Thomas Manning gives a thumbs-up after being asked how he was feeling following the first penis transplant in the United States. (Sam Riley/Mass General Hospital via AP)

These decisions don't come without controversy: All of these procedures faced years of scrutiny from hospital review boards. When Johns Hopkins surgeons sought approval to attempt a penis transplant, hospital officials even weighed the possibility that misinformation about penis donation (it's strictly opt-in — no organ donor can be used for one of these new transplants without their family's express permission) would cause a drop in organ donation across the board.

Uterine transplants in particular have made some medical ethicists think twice (especially after the country's first uterus recipient suffered from an infection and had her new womb removed), with some arguing that carrying a child to term isn't a quality-of-life enhancement worth the risk, especially when there are so many alternative ways to reproduce that are cheaper and safer for the mother and fetus. But one could just as easily argue that prosthetic alternatives to penis transplants are perfectly fine, or that the use of donated hands over prosthetic ones isn't worth a life spent avoiding organ rejection with dangerous drug cocktails.

Once a patient's psychological needs are taken into account — as they already are in so many (admittedly much safer) plastic surgeries — it's impossible for anyone but the patient to know whether a procedure is worth it. But that does seem like opening a can of worms: As these experimental procedures ever so slowly become more common, the hospitals capable of performing them may see a flood of patients who consider the risky surgeries an answer to their prayers. And they'll have to figure out who actually "needs" the procedure.

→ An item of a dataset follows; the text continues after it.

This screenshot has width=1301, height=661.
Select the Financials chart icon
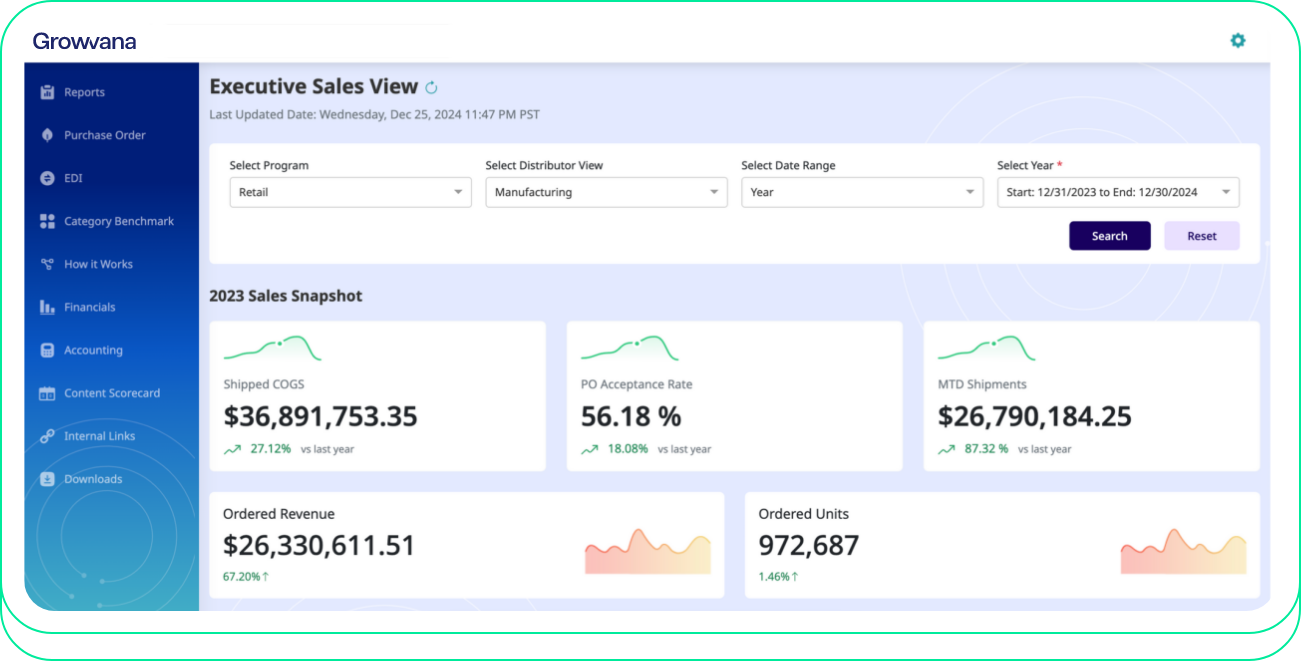(47, 307)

One day these ethical quandaries could all but disappear. We could find drugs that do the trick without making patients prone to infection and cancer for the rest of their lives, but it's even more likely that one day the organs used in these kinds of donations will be grown in a lab somewhere — tailored to play nice with each recipient's immune system. Attaching a new hand or penis to the human body will always be a long, grueling, risky surgery — but when it doesn't carry a lifelong risk of medical complications, it's arguably no different than the hours of cosmetic surgery that many choose to undergo. The next big question will be whether and when insurance companies will cover the expensive procedures.

Ko thinks that the booming business of perfecting VCA surgical techniques shows an important shift in the way we think about medicine.

"I think we’re taking a lot more holistic view of health care now," he said. "I think for a long time it was, you know, you’re in, you’ve got a problem, you’re fixed, you're out," and under that paradigm, it might seem crazy to risk a patient's well-being by giving them a new penis – or hand, face, or uterus, for that matter. "But a lot of attention now is put in our psychological health and well-being and the ability to live not just a healthy life but a life with fulfillment," he said.

"We're getting back to treating the whole patient," Ko said.